Health Care in Malaysia

Malaysia is a middle income country (GDP per capita $26,600, about half of U.S. income levels) of 30.5 million people (about the population of New York and Ohio combined).  Life expectancy is 74.75 years, just 5 years below the U.S.  Health spending in Mayalsia is only 4% of GDP (compared to 17% of GDP in the U.S.).

A recent paper by Rannan-Eliya et al. (2016) describes their health care system.  All Maylasians are entitled to free or near-free health care provided by the government. The government provides not only primary care services, but also heart surgery and some expensive cancer treatments (e.g., Herceptin for breast cancer). The supply of high-cost treatments, however, may be limited and care rationed.  “In 2011 the public sector treated 49 percent of outpatients and 74 percent of inpatients.”

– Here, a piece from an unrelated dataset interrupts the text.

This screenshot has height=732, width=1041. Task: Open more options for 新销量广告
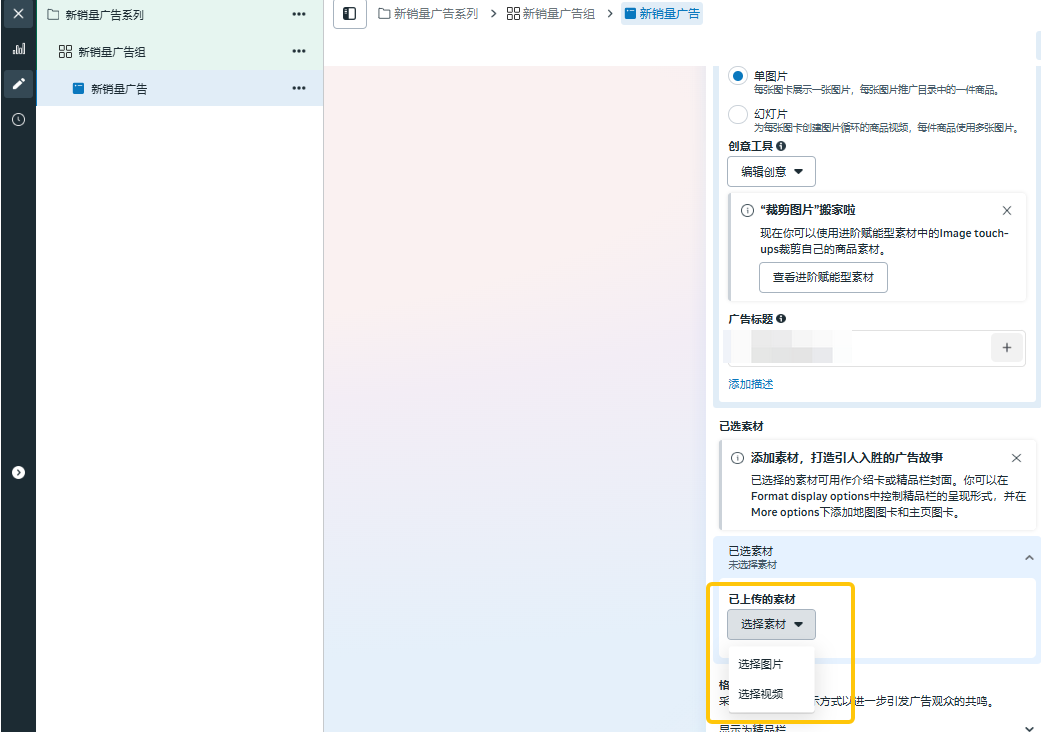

Some patients choose private insurance.

Private financing goes almost solely to private providers. Outof-pocket spending accounts for 79 percent of private financing. Third-party financing, by private insurance and employers that reimburse employees for using private providers or directly pay such providers, accounts for the remainder of private financing and mostly covers middle- or upper-income workers in the formal sector of the economy…Most health insurance is group insurance that substitutes for direct employer spending on health care.

The authors find that Malaysia’s out-of-pocket health care spending as a share of GDP (1.7%) is similar to high income countries such as Austria (1.8%) and Sweden (1.6%).  Although the authors do not examine the quality of care received, the Malaysia healthcare system appears to do an adequate job of protecting patients against the financial risk of health shocks.